> [EXERCISE AIM] Give the lines below again exactly, starting with the line that holds "携帯・スマホ (164, 770)" and going on through the line that holds "Ads (155, 470)".

Collected data:

↓↓↓

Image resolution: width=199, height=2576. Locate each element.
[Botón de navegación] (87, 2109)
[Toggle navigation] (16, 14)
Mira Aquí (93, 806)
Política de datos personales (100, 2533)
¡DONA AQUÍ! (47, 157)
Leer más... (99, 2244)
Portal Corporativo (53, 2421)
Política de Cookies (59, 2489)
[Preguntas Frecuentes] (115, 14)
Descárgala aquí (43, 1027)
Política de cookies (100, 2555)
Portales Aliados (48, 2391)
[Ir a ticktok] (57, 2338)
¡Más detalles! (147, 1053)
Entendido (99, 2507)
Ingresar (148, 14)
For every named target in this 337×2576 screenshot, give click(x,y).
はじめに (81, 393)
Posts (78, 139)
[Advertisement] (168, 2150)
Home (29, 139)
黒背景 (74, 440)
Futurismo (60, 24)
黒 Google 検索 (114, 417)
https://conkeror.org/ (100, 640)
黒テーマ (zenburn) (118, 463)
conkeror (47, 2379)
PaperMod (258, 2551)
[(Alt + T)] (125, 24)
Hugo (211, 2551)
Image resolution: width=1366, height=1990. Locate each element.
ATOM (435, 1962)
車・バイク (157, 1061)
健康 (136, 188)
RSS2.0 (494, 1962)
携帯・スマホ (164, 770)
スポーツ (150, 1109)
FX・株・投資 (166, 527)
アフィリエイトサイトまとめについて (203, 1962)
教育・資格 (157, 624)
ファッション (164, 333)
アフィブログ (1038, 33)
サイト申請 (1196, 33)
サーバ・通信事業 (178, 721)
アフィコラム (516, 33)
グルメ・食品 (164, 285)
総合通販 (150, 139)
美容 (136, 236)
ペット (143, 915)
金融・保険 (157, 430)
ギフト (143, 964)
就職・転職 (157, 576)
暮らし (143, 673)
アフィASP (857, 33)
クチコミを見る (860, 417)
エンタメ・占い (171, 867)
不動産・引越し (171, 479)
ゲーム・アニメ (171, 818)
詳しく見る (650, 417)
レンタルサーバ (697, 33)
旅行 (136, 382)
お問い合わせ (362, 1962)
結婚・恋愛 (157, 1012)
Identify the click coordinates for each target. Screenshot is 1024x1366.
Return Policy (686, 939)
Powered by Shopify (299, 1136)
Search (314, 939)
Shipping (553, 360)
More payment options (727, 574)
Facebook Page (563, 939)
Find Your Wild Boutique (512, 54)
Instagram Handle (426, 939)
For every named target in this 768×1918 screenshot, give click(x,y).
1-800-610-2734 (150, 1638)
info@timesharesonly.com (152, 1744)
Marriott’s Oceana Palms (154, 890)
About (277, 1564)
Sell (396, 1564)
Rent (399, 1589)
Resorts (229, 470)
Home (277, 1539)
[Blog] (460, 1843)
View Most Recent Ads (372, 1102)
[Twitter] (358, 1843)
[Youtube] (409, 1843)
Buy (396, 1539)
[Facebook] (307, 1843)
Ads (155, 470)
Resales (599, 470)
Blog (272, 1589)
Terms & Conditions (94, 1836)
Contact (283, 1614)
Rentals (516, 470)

↑↑↑

> [YOUR RESPONSE]
携帯・スマホ (164, 770)
スポーツ (150, 1109)
FX・株・投資 (166, 527)
アフィリエイトサイトまとめについて (203, 1962)
教育・資格 (157, 624)
ファッション (164, 333)
アフィブログ (1038, 33)
サイト申請 (1196, 33)
サーバ・通信事業 (178, 721)
アフィコラム (516, 33)
グルメ・食品 (164, 285)
総合通販 (150, 139)
美容 (136, 236)
ペット (143, 915)
金融・保険 (157, 430)
ギフト (143, 964)
就職・転職 (157, 576)
暮らし (143, 673)
アフィASP (857, 33)
クチコミを見る (860, 417)
エンタメ・占い (171, 867)
不動産・引越し (171, 479)
ゲーム・アニメ (171, 818)
詳しく見る (650, 417)
レンタルサーバ (697, 33)
旅行 (136, 382)
お問い合わせ (362, 1962)
結婚・恋愛 (157, 1012)
Identify the click coordinates for each target. Screenshot is 1024x1366.
Return Policy (686, 939)
Powered by Shopify (299, 1136)
Search (314, 939)
Shipping (553, 360)
More payment options (727, 574)
Facebook Page (563, 939)
Find Your Wild Boutique (512, 54)
Instagram Handle (426, 939)
For every named target in this 768×1918 screenshot, give click(x,y).
1-800-610-2734 (150, 1638)
info@timesharesonly.com (152, 1744)
Marriott’s Oceana Palms (154, 890)
About (277, 1564)
Sell (396, 1564)
Rent (399, 1589)
Resorts (229, 470)
Home (277, 1539)
[Blog] (460, 1843)
View Most Recent Ads (372, 1102)
[Twitter] (358, 1843)
[Youtube] (409, 1843)
Buy (396, 1539)
[Facebook] (307, 1843)
Ads (155, 470)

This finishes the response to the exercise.